TASK REQUIREMENTS:
• A. In the passage on Minh Mạng's ruling style, who is named as his biographer?
• B. Write the next part of the passage on Minh Mạng's ruling style, picking up after its final sentence.

GIVEN TEXT:
***

Minh Mang - Ruling Style

Ruling Style

Minh Mạng was known for his firmness of character, which guided his instincts in his policy making. This accentuated his unwillingness to break with orthodoxy in dealing with Vietnam's problems. His biographer, Marcel Gaultier, asserted that Minh Mạng had expressed his opinions about national policy before Gia Long's death, proposing a policy of greater isolationism and shunning westerners, and that Long tacitly approved of this. Minh Mạng was regarded as more nuanced and gentle than his father, with less forced labour and an increased perceptiveness towards the sentiment of the peasantry. His harsh policies and strict belief in Confucian society meant no foreign ideas of any kind was allowed during his reign, and when rebellions broke out, his first reaction was to blame the Christian missionaries and their Vietnamese converts. This gave France the excuse to become involved in Vietnam and, in 1858 after his death, French troops briefly occupied Tourane, demanding that the persecutions stop. This was the beginning of the Franch campaign to occupy and colonize Vietnam.

***

GIVEN DATA:
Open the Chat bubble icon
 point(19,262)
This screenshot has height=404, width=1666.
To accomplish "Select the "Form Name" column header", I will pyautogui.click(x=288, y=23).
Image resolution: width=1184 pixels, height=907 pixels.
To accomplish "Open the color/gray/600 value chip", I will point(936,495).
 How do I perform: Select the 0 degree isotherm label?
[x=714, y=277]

***

TASK RESPONSES:
• A. Marcel Gaultier

• B.
Although he disagreed with European culture and thinking, he studied it closely and was known for his scholarly nature. Ming Mạng was keen in Western technologies, namely mechanics, weaponry and navigation which he attempted to introduce into Vietnam. Upon hearing of the vaccination against smallpox, he organised for a French surgeon to live in a palatial residence and vaccinate the royal family against the disease. He was learned in Eastern philosophy and was regarded as an intellectually oriented monarch. His biographer, Caultier, described him as possessing a "feminine instinct in the service for a male character", and he was known for his writings as poet. He was known for his attention to detail and micromanagement of state affairs, to a level that "astonished his contemporaries". As a result he was held in high regard for his devotion to running the country. When Minh Mạng died, he left the throne to his son, Emperor Thiệu Trị, who was more rigidly Confucianist and anti-foreign than his father. During Thiệu Trị's reign, diplomatic standoffs over the treatment of Catholic priests often led to instances of gunboat diplomacy being used on Vietnam, and led to increasing raids and the eventual colonisation of Vietnam by France. Nevertheless, during his reign Minh Mạng had established a more efficient government, stopped a Siamese invasion and built many national monuments in the imperial city of Huế.